▸ PROBLEM DETAILS
The answer must be an exact transcription of every record.

▸ GIVEN RECORDS

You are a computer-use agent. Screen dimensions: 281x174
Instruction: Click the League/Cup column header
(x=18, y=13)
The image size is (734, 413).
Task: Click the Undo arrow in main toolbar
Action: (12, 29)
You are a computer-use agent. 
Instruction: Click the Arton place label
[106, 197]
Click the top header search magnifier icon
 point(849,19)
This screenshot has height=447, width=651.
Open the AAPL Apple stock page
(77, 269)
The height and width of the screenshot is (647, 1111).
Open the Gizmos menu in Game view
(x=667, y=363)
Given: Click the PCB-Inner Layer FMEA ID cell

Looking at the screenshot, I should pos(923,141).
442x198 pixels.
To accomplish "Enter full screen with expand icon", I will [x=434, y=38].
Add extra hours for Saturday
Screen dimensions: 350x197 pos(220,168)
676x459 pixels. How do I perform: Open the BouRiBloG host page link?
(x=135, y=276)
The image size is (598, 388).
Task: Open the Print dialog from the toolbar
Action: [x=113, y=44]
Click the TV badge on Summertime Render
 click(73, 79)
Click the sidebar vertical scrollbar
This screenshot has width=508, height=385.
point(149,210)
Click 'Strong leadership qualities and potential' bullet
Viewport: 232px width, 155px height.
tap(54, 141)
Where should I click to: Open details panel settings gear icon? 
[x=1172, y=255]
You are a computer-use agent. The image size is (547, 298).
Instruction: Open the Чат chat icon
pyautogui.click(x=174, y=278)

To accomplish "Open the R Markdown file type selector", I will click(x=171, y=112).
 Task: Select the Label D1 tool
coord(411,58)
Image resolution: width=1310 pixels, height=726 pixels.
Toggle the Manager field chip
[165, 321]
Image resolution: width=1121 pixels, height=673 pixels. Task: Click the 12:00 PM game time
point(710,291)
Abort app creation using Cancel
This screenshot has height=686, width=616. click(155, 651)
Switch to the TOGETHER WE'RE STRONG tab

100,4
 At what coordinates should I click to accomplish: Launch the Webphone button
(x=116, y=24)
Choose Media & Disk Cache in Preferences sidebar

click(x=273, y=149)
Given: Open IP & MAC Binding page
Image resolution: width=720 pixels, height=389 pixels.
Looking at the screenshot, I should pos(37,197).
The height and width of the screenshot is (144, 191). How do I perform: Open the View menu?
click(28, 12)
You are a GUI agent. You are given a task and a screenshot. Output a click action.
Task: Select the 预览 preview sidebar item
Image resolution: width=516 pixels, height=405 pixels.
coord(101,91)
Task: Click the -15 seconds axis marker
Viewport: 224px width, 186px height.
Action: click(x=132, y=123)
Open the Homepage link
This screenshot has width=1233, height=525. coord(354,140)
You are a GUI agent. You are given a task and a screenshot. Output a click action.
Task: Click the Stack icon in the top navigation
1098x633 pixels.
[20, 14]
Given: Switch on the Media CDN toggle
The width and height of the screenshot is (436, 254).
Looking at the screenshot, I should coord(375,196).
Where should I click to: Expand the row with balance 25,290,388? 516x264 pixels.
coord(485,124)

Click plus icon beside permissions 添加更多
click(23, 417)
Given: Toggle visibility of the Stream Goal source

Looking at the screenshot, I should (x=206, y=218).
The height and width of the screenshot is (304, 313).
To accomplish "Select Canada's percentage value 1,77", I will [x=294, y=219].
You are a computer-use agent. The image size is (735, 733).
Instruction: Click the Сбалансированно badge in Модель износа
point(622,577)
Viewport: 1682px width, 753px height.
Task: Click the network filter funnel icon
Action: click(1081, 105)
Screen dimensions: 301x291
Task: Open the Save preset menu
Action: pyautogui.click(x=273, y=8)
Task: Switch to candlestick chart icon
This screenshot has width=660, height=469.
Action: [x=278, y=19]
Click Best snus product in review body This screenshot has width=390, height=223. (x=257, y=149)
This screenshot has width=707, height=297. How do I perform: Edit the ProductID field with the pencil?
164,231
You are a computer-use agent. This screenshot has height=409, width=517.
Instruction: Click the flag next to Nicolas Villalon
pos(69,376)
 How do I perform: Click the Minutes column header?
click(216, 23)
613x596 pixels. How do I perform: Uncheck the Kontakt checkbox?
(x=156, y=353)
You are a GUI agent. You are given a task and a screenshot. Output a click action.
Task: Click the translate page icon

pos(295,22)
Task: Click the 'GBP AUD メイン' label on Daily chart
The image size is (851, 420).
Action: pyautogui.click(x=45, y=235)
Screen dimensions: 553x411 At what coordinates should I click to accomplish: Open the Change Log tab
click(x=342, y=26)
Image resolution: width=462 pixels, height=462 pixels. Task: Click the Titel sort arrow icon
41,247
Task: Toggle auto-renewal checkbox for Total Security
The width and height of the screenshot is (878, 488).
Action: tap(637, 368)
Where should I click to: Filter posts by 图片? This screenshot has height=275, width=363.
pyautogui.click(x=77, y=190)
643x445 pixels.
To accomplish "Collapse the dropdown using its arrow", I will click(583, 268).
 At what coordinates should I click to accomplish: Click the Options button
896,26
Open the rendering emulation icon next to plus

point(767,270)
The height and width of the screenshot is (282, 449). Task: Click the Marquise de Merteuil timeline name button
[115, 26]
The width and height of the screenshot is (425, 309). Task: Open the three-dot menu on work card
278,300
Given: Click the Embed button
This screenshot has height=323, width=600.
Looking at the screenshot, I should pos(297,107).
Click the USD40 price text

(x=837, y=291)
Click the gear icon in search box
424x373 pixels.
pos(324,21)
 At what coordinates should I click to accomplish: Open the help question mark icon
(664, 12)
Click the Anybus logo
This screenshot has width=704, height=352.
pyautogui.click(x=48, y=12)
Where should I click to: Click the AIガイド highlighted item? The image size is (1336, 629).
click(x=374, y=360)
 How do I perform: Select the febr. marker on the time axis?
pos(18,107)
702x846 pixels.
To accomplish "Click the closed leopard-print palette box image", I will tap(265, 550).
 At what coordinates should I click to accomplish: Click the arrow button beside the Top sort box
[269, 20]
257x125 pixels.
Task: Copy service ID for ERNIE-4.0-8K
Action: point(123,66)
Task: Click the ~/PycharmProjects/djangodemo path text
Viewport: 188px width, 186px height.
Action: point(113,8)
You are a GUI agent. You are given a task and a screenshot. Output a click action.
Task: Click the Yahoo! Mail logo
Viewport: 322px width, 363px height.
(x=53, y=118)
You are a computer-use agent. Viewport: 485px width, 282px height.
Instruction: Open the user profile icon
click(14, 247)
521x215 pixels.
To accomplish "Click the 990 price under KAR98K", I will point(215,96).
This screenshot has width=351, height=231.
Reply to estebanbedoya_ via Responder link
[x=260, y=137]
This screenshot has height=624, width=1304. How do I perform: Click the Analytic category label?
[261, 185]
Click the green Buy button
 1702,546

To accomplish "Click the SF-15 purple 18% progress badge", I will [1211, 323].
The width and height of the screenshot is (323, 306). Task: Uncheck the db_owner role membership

▸ ANSWER TO THE PROBLEM
You are a computer-use agent. Screen dimensions: 281x174
Instruction: Click the League/Cup column header
(x=18, y=13)
The image size is (734, 413).
Task: Click the Undo arrow in main toolbar
Action: (12, 29)
You are a computer-use agent. 
Instruction: Click the Arton place label
[106, 197]
Click the top header search magnifier icon
 point(849,19)
This screenshot has height=447, width=651.
Open the AAPL Apple stock page
(77, 269)
The height and width of the screenshot is (647, 1111).
Open the Gizmos menu in Game view
(x=667, y=363)
Given: Click the PCB-Inner Layer FMEA ID cell

Looking at the screenshot, I should pos(923,141).
442x198 pixels.
To accomplish "Enter full screen with expand icon", I will [x=434, y=38].
Add extra hours for Saturday
Screen dimensions: 350x197 pos(220,168)
676x459 pixels. How do I perform: Open the BouRiBloG host page link?
(x=135, y=276)
The image size is (598, 388).
Task: Open the Print dialog from the toolbar
Action: [x=113, y=44]
Click the TV badge on Summertime Render
 click(73, 79)
Click the sidebar vertical scrollbar
This screenshot has width=508, height=385.
point(149,210)
Click 'Strong leadership qualities and potential' bullet
Viewport: 232px width, 155px height.
tap(54, 141)
Where should I click to: Open details panel settings gear icon? 
[x=1172, y=255]
You are a computer-use agent. The image size is (547, 298).
Instruction: Open the Чат chat icon
pyautogui.click(x=174, y=278)

To accomplish "Open the R Markdown file type selector", I will click(x=171, y=112).
 Task: Select the Label D1 tool
coord(411,58)
Image resolution: width=1310 pixels, height=726 pixels.
Toggle the Manager field chip
[165, 321]
Image resolution: width=1121 pixels, height=673 pixels. Task: Click the 12:00 PM game time
point(710,291)
Abort app creation using Cancel
This screenshot has height=686, width=616. click(155, 651)
Switch to the TOGETHER WE'RE STRONG tab

100,4
 At what coordinates should I click to accomplish: Launch the Webphone button
(x=116, y=24)
Choose Media & Disk Cache in Preferences sidebar

click(x=273, y=149)
Given: Open IP & MAC Binding page
Image resolution: width=720 pixels, height=389 pixels.
Looking at the screenshot, I should pos(37,197).
The height and width of the screenshot is (144, 191). How do I perform: Open the View menu?
click(28, 12)
You are a GUI agent. You are given a task and a screenshot. Output a click action.
Task: Select the 预览 preview sidebar item
Image resolution: width=516 pixels, height=405 pixels.
coord(101,91)
Task: Click the -15 seconds axis marker
Viewport: 224px width, 186px height.
Action: click(x=132, y=123)
Open the Homepage link
This screenshot has width=1233, height=525. coord(354,140)
You are a GUI agent. You are given a task and a screenshot. Output a click action.
Task: Click the Stack icon in the top navigation
1098x633 pixels.
[20, 14]
Given: Switch on the Media CDN toggle
The width and height of the screenshot is (436, 254).
Looking at the screenshot, I should coord(375,196).
Where should I click to: Expand the row with balance 25,290,388? 516x264 pixels.
coord(485,124)

Click plus icon beside permissions 添加更多
click(23, 417)
Given: Toggle visibility of the Stream Goal source

Looking at the screenshot, I should (x=206, y=218).
The height and width of the screenshot is (304, 313).
To accomplish "Select Canada's percentage value 1,77", I will [x=294, y=219].
You are a computer-use agent. The image size is (735, 733).
Instruction: Click the Сбалансированно badge in Модель износа
point(622,577)
Viewport: 1682px width, 753px height.
Task: Click the network filter funnel icon
Action: click(1081, 105)
Screen dimensions: 301x291
Task: Open the Save preset menu
Action: pyautogui.click(x=273, y=8)
Task: Switch to candlestick chart icon
This screenshot has width=660, height=469.
Action: [x=278, y=19]
Click Best snus product in review body This screenshot has width=390, height=223. (x=257, y=149)
This screenshot has width=707, height=297. How do I perform: Edit the ProductID field with the pencil?
164,231
You are a computer-use agent. This screenshot has height=409, width=517.
Instruction: Click the flag next to Nicolas Villalon
pos(69,376)
 How do I perform: Click the Minutes column header?
click(216, 23)
613x596 pixels. How do I perform: Uncheck the Kontakt checkbox?
(x=156, y=353)
You are a GUI agent. You are given a task and a screenshot. Output a click action.
Task: Click the translate page icon

pos(295,22)
Task: Click the 'GBP AUD メイン' label on Daily chart
The image size is (851, 420).
Action: pyautogui.click(x=45, y=235)
Screen dimensions: 553x411 At what coordinates should I click to accomplish: Open the Change Log tab
click(x=342, y=26)
Image resolution: width=462 pixels, height=462 pixels. Task: Click the Titel sort arrow icon
41,247
Task: Toggle auto-renewal checkbox for Total Security
The width and height of the screenshot is (878, 488).
Action: tap(637, 368)
Where should I click to: Filter posts by 图片? This screenshot has height=275, width=363.
pyautogui.click(x=77, y=190)
643x445 pixels.
To accomplish "Collapse the dropdown using its arrow", I will click(583, 268).
 At what coordinates should I click to accomplish: Click the Options button
896,26
Open the rendering emulation icon next to plus

point(767,270)
The height and width of the screenshot is (282, 449). Task: Click the Marquise de Merteuil timeline name button
[115, 26]
The width and height of the screenshot is (425, 309). Task: Open the three-dot menu on work card
278,300
Given: Click the Embed button
This screenshot has height=323, width=600.
Looking at the screenshot, I should pos(297,107).
Click the USD40 price text

(x=837, y=291)
Click the gear icon in search box
424x373 pixels.
pos(324,21)
 At what coordinates should I click to accomplish: Open the help question mark icon
(664, 12)
Click the Anybus logo
This screenshot has width=704, height=352.
pyautogui.click(x=48, y=12)
Where should I click to: Click the AIガイド highlighted item? The image size is (1336, 629).
click(x=374, y=360)
 How do I perform: Select the febr. marker on the time axis?
pos(18,107)
702x846 pixels.
To accomplish "Click the closed leopard-print palette box image", I will tap(265, 550).
 At what coordinates should I click to accomplish: Click the arrow button beside the Top sort box
[269, 20]
257x125 pixels.
Task: Copy service ID for ERNIE-4.0-8K
Action: point(123,66)
Task: Click the ~/PycharmProjects/djangodemo path text
Viewport: 188px width, 186px height.
Action: point(113,8)
You are a GUI agent. You are given a task and a screenshot. Output a click action.
Task: Click the Yahoo! Mail logo
Viewport: 322px width, 363px height.
(x=53, y=118)
You are a computer-use agent. Viewport: 485px width, 282px height.
Instruction: Open the user profile icon
click(14, 247)
521x215 pixels.
To accomplish "Click the 990 price under KAR98K", I will point(215,96).
This screenshot has width=351, height=231.
Reply to estebanbedoya_ via Responder link
[x=260, y=137]
This screenshot has height=624, width=1304. How do I perform: Click the Analytic category label?
[261, 185]
Click the green Buy button
 1702,546

To accomplish "Click the SF-15 purple 18% progress badge", I will [1211, 323].
The width and height of the screenshot is (323, 306). Task: Uncheck the db_owner role membership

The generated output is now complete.